Aydoğan, Bahçelievler’deki Kocasinan Polis Merkezi’ne götürüldüğü ve burada bir odada akşam saat 19:30 sularına kadar ters kelepçeyle tutuldu. Memurlardan kelepçeyi gevşetmelerini isteyen Aydoğan’a su verilmedi, tuvalete gitmesine ve ailesine haber vermesine izin verilmedi. Akşam saat 20:00 civarında “Herkes toplansın, rütbeliler geliyor” diye bağrışma sesleri duyduğunu aktaran Aydoğan’ın anlatımına göre, biraz sonra odanın kapısı açıldı ve emniyet müdürlerinden biri kalabalık bir grupla odaya girdi. Müdür, Aydoğan’ın boynunu sıkarak “Sen kimsin cumhurbaşkanını şikayet ediyorsun” dedi ve “Adaleti sağlıyoruz” diyerek vurmaya başladılar.
‘Yüzüne vurmayın’
Rütbeli polisin “Sağlam vurun ama yüzüne vurmayın” dediğini aktaran Aydoğan, özellikle sırtına ve karın boşluğuna vurulduğunu söyledi. Sandalyeyle birlikte devrilen Aydoğan, yerden kaldırıldığı sırada çenesine rütbeli polis tarafından yumruk yedi. Bu nedenle üst diş protezi kırıldı. Testislerine de vurulduğunu anlatan Aydoğan, polislerin kendini ailesine zarar vermekle tehdit ettiğini, rütbeli polisin de Erdoğan hakkındaki şikayetini geri çekmesini söylediğini aktardı.

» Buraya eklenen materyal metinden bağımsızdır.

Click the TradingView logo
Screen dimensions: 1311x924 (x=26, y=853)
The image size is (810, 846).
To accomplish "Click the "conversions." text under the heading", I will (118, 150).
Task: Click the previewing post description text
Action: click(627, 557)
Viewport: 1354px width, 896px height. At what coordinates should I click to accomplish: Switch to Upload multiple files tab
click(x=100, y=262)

‘Darp yoktur’ raporu verildi
Akşam saat 23:00’e kadar ters kelepçeyle tutulduğunu anlatan Aydoğan, daha sonra sorgu odasına alındığını, burada polislerin kendisine hazır bir ifade metnini imzalamaya zorladığını söyledi. İfade metninde kendisinin bombalı araçla ilişkilendirilmeye çalışıldığını belirten Aydoğan, metne imza atmadığı için darp edildiğini söyledi. Geceyarısı asayiş büroya teslim edildiğini anlatan Aydoğan, eşine ancak o saatte haber verebildiğini, tuvalete gidebildiğini ve su içtiğini söyledi. Aydoğan, ertesi sabah önden ve profilden fotoğraflarının çekildiğini, parmak izinin alındığını aktardı. Daha sonra Bahçelievler Devlet Hastanesi’ne götürülen Aydoğan’a ‘darp yoktur’ raporu verildi. Savcılığa sevk edilen Aydoğan, buradan serbest bırakıldı.